Evaluation of Plasma C-Terminal Atrial Natriuretic Peptide in Healthy Cats and Cats with Heart Disease
Version of Record online: 14 FEB 2008
Copyright © 2008 by the American College of Veterinary Internal Medicine
Journal of Veterinary Internal Medicine
Volume 22, Issue 1, pages 135–139, January–February 2008
How to Cite
Hori, Y., Yamano, S., Iwanaga, K., Kano, T., Tanabe, M., Uechi, M., Kanai, K., Nakao, R., Hoshi, F. and Higuchi, S. (2008), Evaluation of Plasma C-Terminal Atrial Natriuretic Peptide in Healthy Cats and Cats with Heart Disease. Journal of Veterinary Internal Medicine, 22: 135–139. doi: 10.1111/j.1939-1676.2007.0007.x
- Issue online: 14 FEB 2008
- Version of Record online: 14 FEB 2008
- Submitted July 6, 2007; Revised September 6, 2007; Accepted September 24, 2007.
- C-terminal atrial natriuretic peptide;
- Left atrial pressure
Background: The clinical implications of evaluating C-terminal atrial natriuretic peptide (ANP) concentration in cats are still controversial.

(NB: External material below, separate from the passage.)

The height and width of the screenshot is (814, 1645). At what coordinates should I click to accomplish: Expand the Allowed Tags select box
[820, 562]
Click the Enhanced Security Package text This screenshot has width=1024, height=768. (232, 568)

Hypothesis: The objective of this study was to investigate the relationship between plasma C-terminal ANP concentration and left atrial pressure (LAP) in healthy cats with volume overload (study 1), and to compare plasma C-terminal ANP in normal cats and cats with cardiomyopathy (study 2).
Animals: Five healthy adult cats were used in study 1, and clinically healthy cats (n=8) and cats with cardiomyopathy (n=14) were used in study 2.

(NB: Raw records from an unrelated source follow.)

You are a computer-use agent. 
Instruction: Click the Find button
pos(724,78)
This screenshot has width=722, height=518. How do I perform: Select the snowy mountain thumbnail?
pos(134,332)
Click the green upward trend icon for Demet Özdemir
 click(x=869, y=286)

Methods: In study 1, cats were anesthetized and given acetated Ringer's solution (100 mL/kg/h for 60 minute) via the cephalic vein. Hemodynamic measurements and blood samples, collected from the jugular vein, were performed at 10-min intervals. In study 2, blood samples from normal cats and cats with cardiomyopathy were collected from the cephalic vein. The plasma C-terminal ANP concentration was determined by radioimmunoassay for human α-ANP.

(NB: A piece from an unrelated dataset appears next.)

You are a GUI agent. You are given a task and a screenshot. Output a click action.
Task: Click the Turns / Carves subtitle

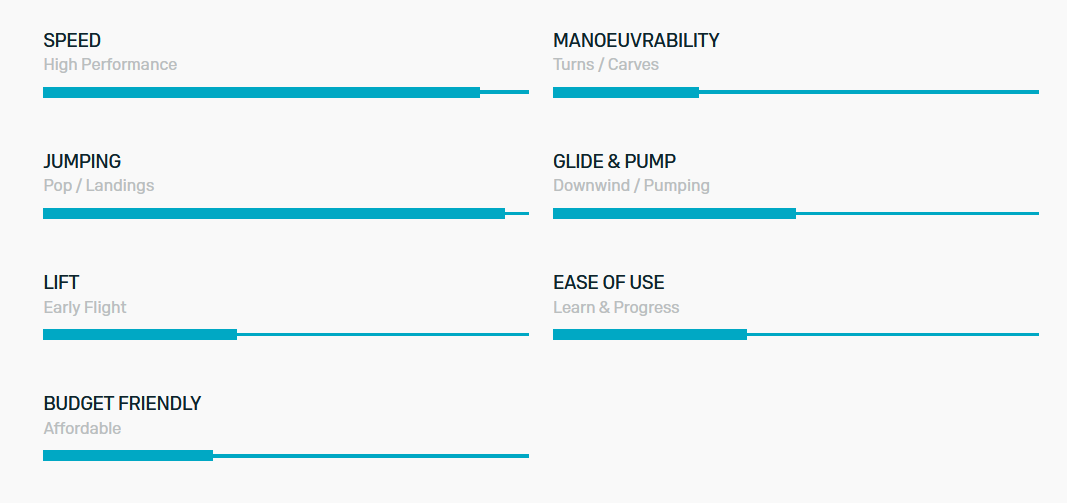pos(606,65)
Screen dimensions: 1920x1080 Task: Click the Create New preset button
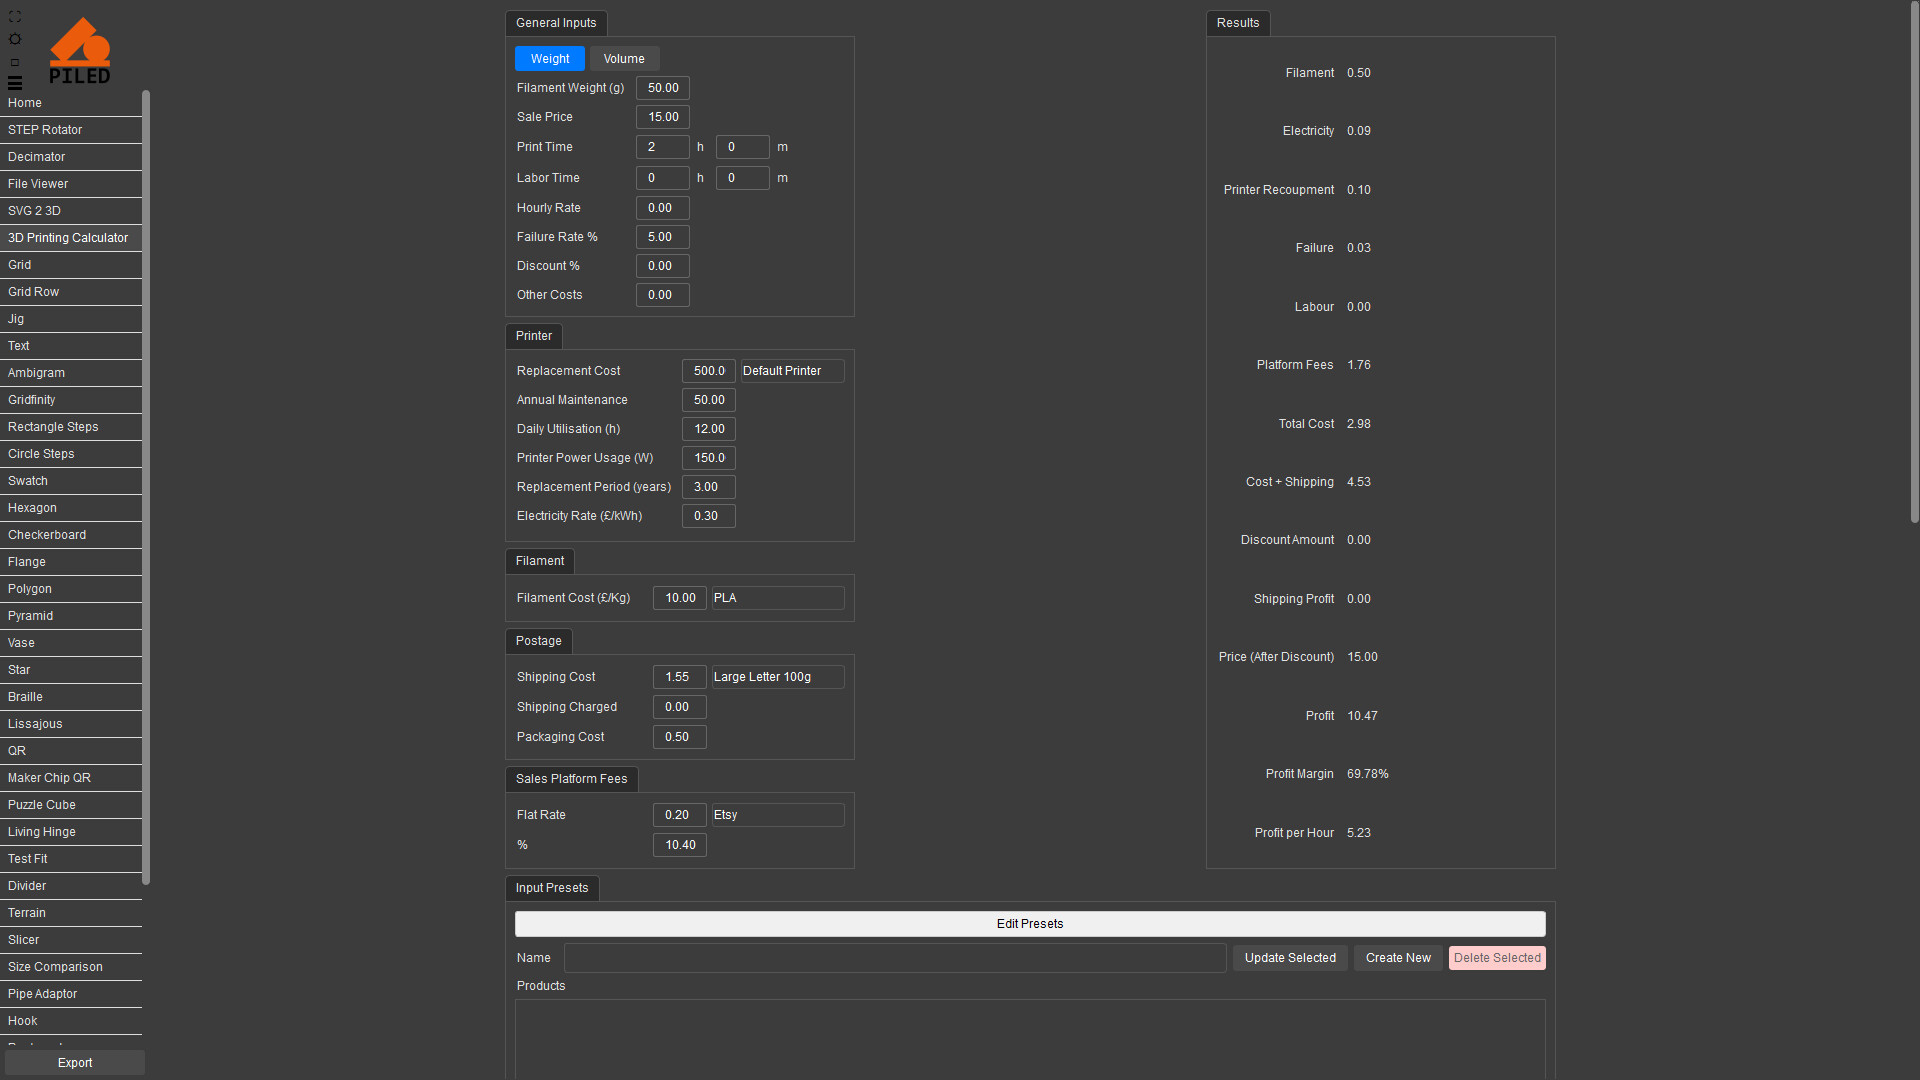coord(1397,958)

Results: In study 1, volume overload significantly increased the C-terminal ANP concentration and LAP from baseline. The C-terminal ANP concentration was strongly correlated with the mean LAP. In study 2, age, E wave velocity, and the ratios of the left atrium to aorta were significantly higher in the cats with cardiomyopathy compared with the normal cats. The C-terminal ANP concentration was significantly higher in the cats with cardiomyopathy compared with the normal cats.
Conclusions and Clinical Importance: Our results suggest that the measurement of plasma C-terminal ANP in cats may provide additional information for the diagnosis of heart disease.